Yeah, you wouldn't want to be confused with those 'tards would you? Another data point that makes me dislike the online AS crowd.

Bullet said...

That's ok Jedi. You feel proud about your game and I'll feel proud for all the contestants in the Special Olympics being able to do figure skating, kayaking, artistic gymnastics, cricket, sailing, tennis and all the other sports they do that also require concentration, timing, precision and talent. I'd be very proud of my children if they got into the Special Olympics as adults.

Anonymous said...

Fauxtist and Bullet,

This isn't to say I'm against the Special Olympics. I just don't feel the need to participate in it as I'm far higher functioning than the average athlete who partakes in those events. Most of those athletes are physically handicapped to an extent, but the ones that are poorly coordinated are impaired from a mild-moderate to severe degree.

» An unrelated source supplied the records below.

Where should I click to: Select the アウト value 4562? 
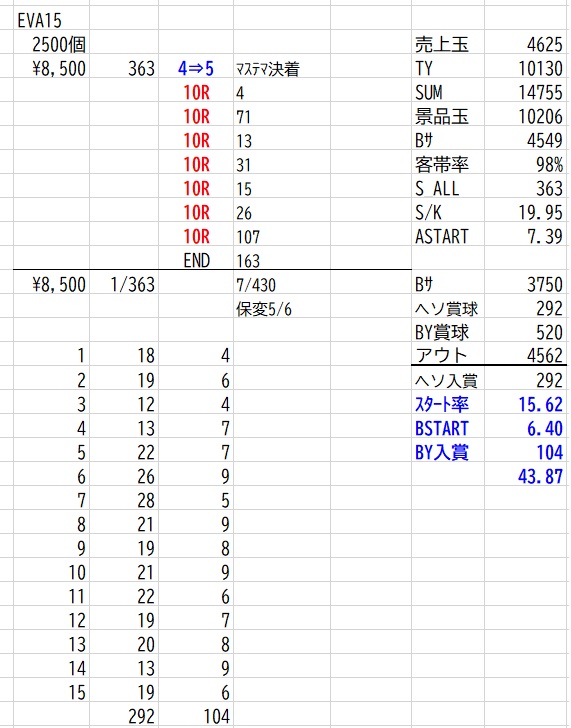(545, 356)
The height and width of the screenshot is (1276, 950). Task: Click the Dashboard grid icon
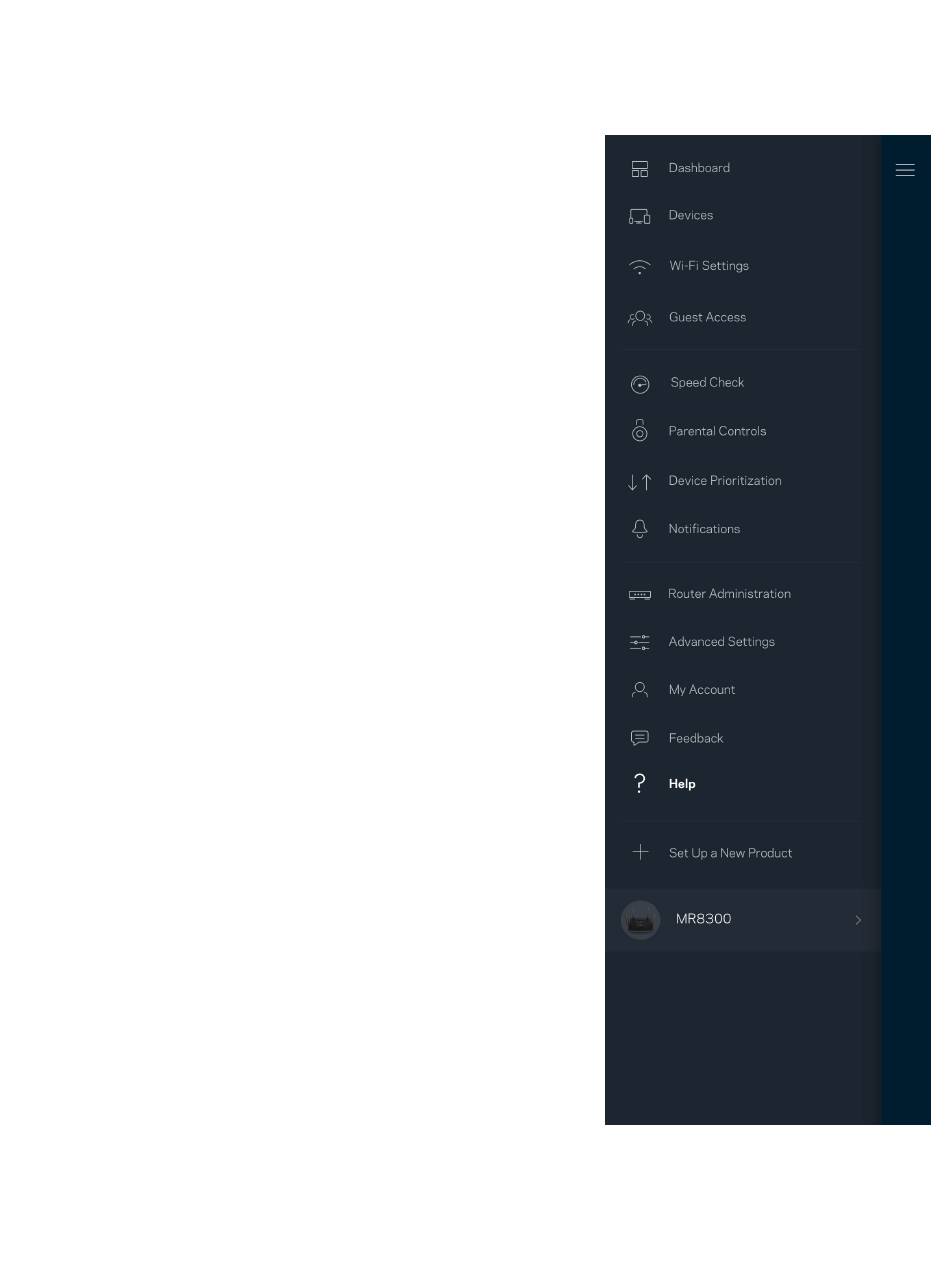coord(640,169)
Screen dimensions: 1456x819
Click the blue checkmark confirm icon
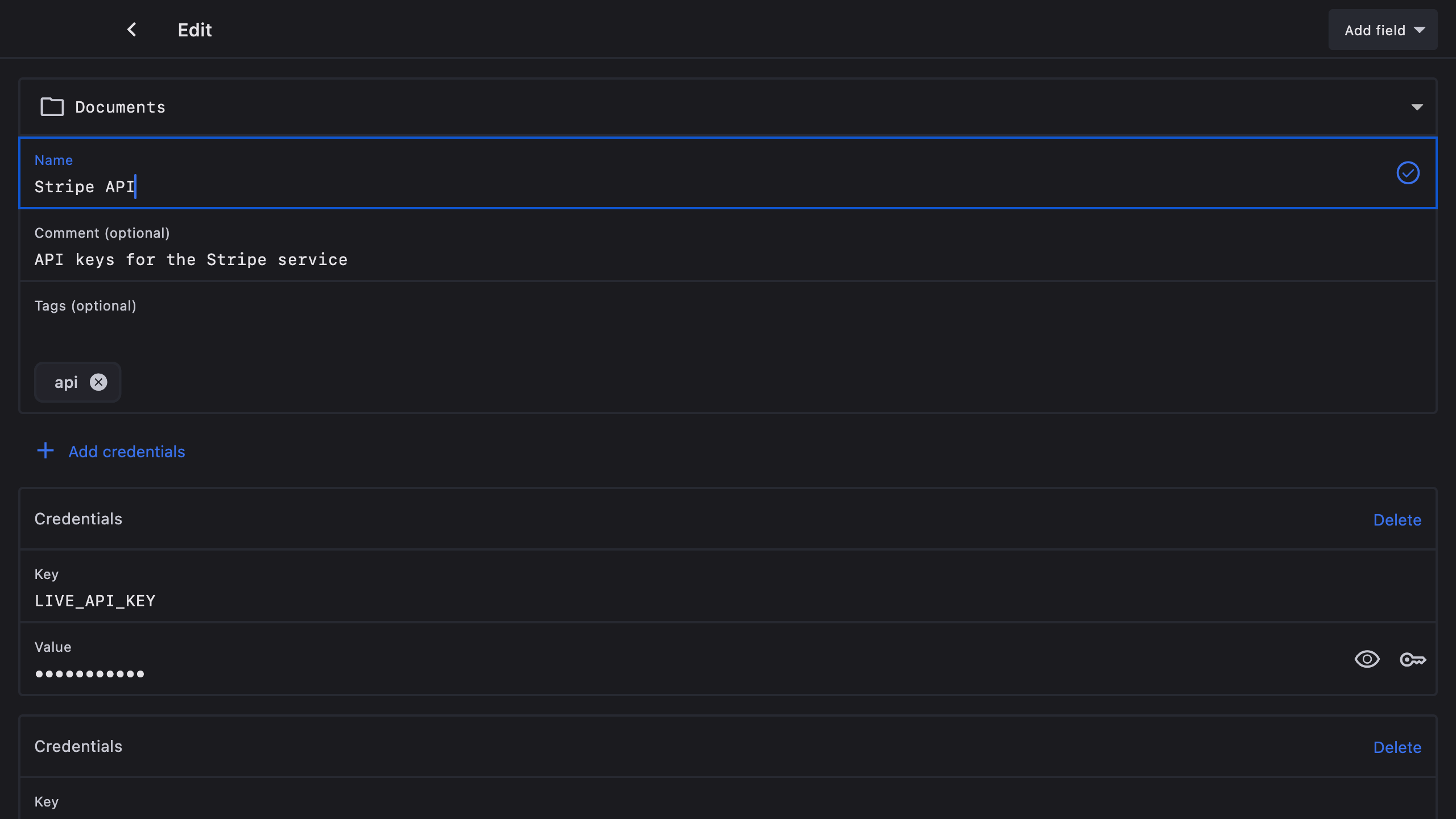[x=1408, y=173]

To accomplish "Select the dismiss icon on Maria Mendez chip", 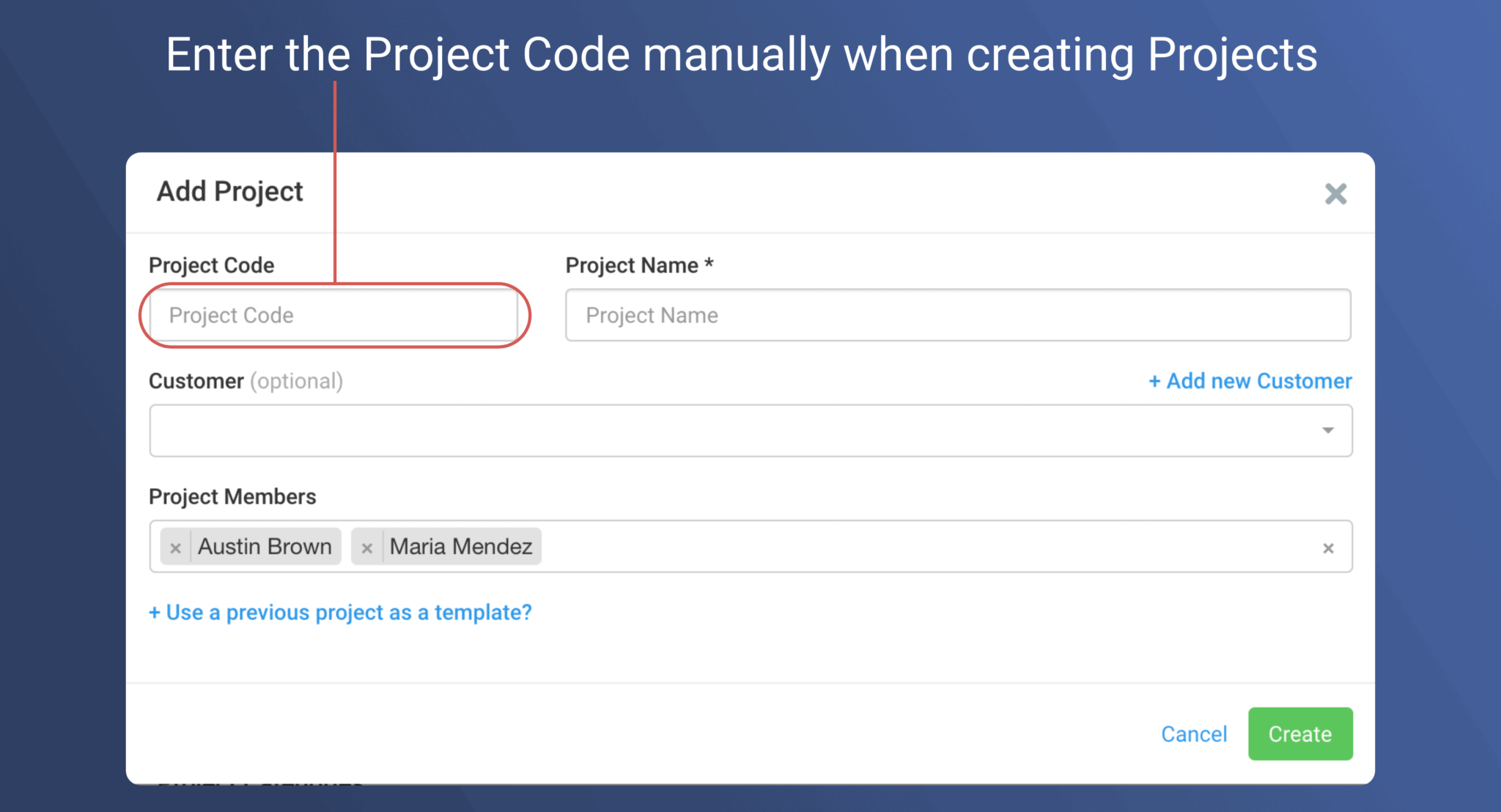I will pyautogui.click(x=367, y=547).
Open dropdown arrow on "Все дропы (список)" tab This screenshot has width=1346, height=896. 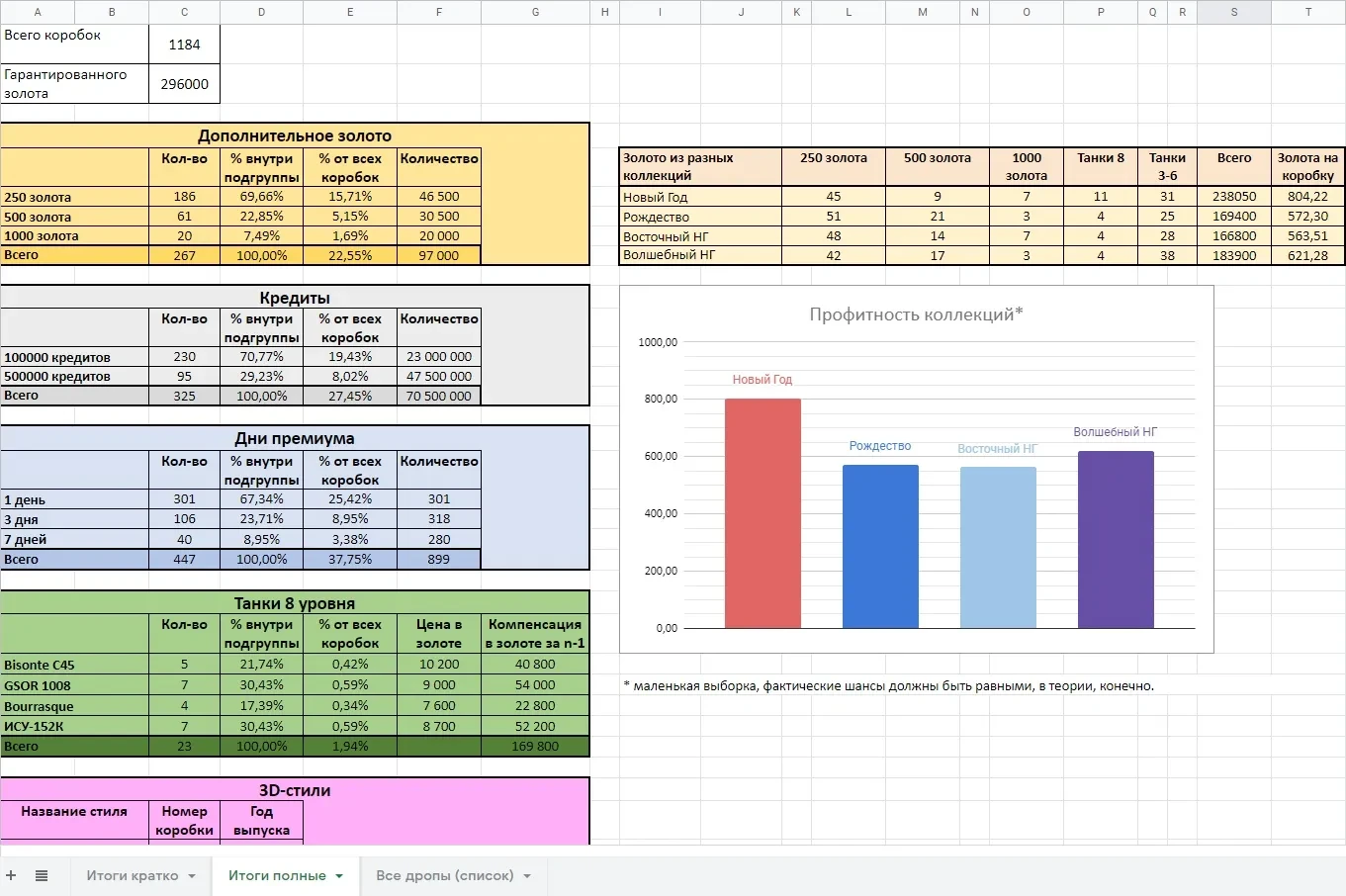[x=527, y=876]
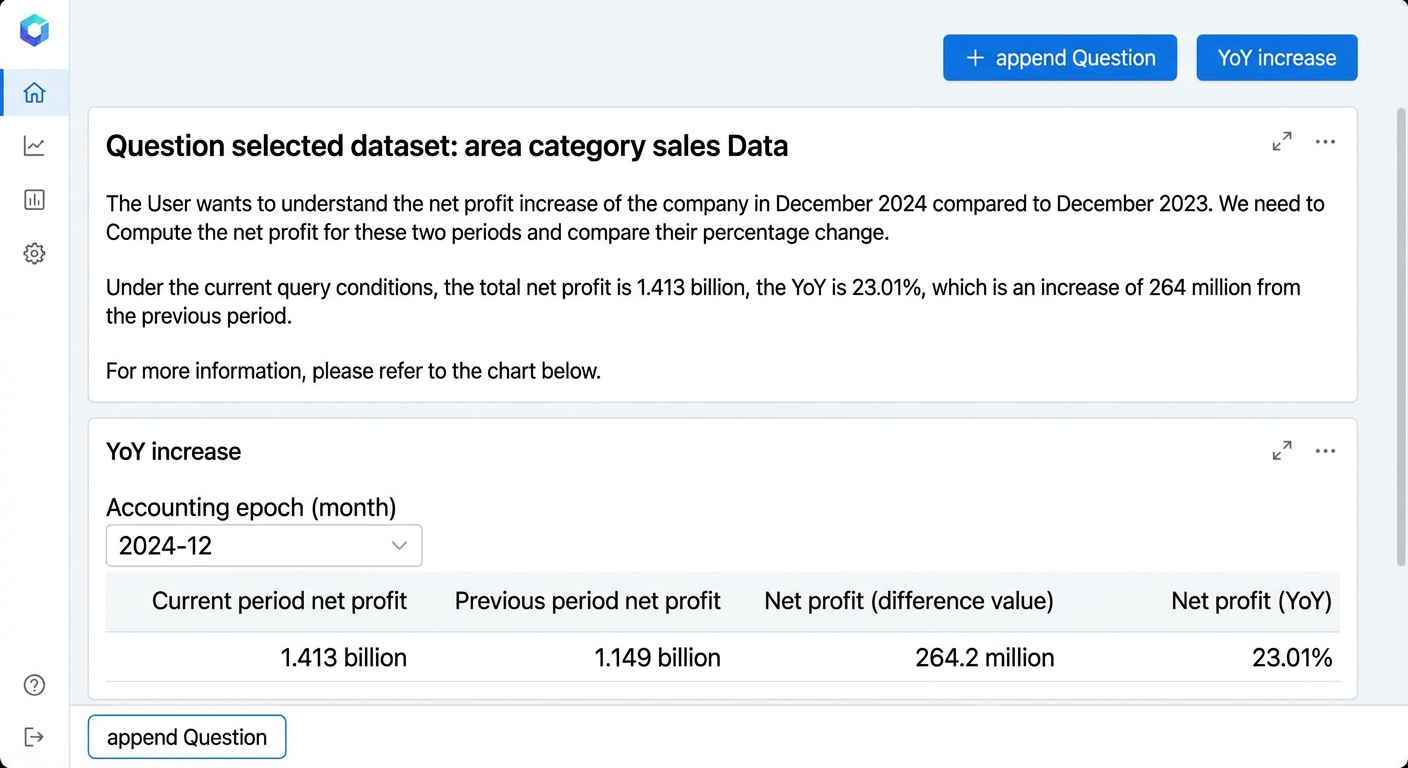Click the Net profit (difference value) header
This screenshot has height=768, width=1408.
point(909,601)
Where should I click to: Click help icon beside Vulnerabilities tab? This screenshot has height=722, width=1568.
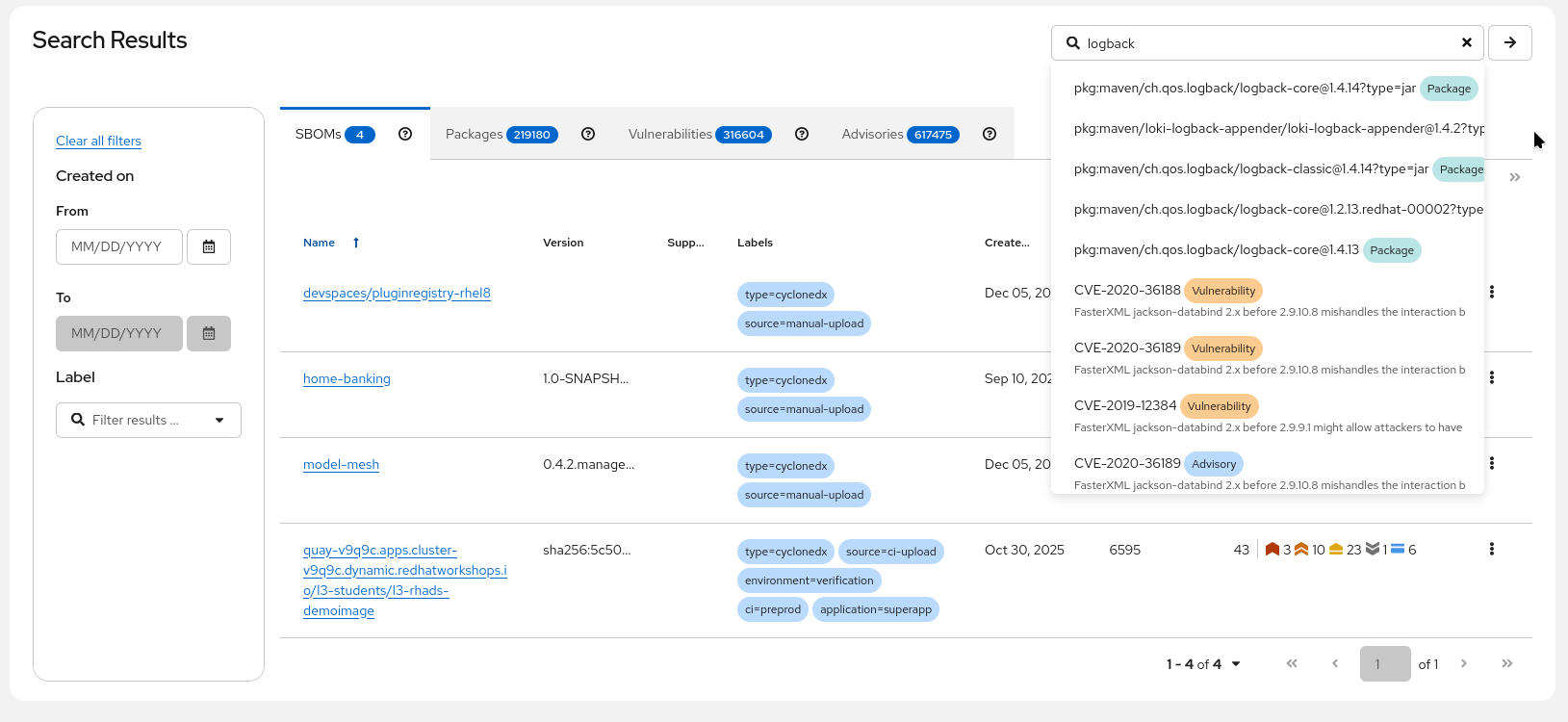[x=802, y=134]
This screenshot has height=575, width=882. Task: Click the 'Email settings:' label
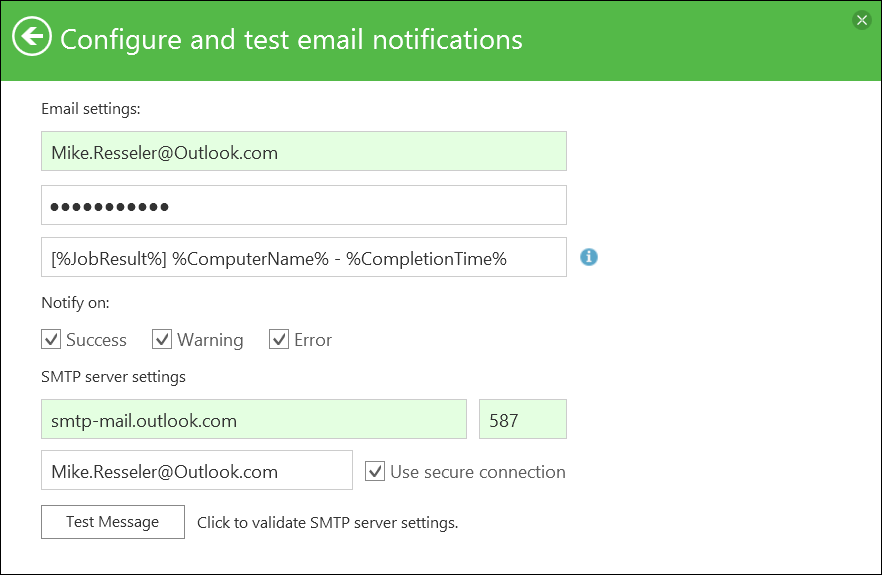(x=91, y=107)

As a child I was poorly coordinated due to mild hypotonia (low muscle tone) and other factors relating to my pervasive developmental disorder, but since I hit my adolescent years and began weight lifting, I'm decently coordinated, have good reflexes, and I'm very, very strong. I now play semi-pro football (adult amateur football) for the Florida Kings as the long snapper (I joined in Jan., a month before the season started and saw action in 4 of 10 regular season games, starting in one of them as the extra point/field goal snapper, yet I have some ways to go to snap for punts). I'm also going to try out for offensive and defensive line this upcoming season.

Bullet, no matter what sport or level of sport your children play, you should definitely be proud. If they don't ever grow up to care about sports, that's perfectly ok, too. Not many autistics can reach that goal.

The Fauxtist said...

"I just don't feel the need to participate in it as I'm far higher functioning than the average athlete who partakes in those events."

Which makes their accomplishments even more remarkable and difficult than your own.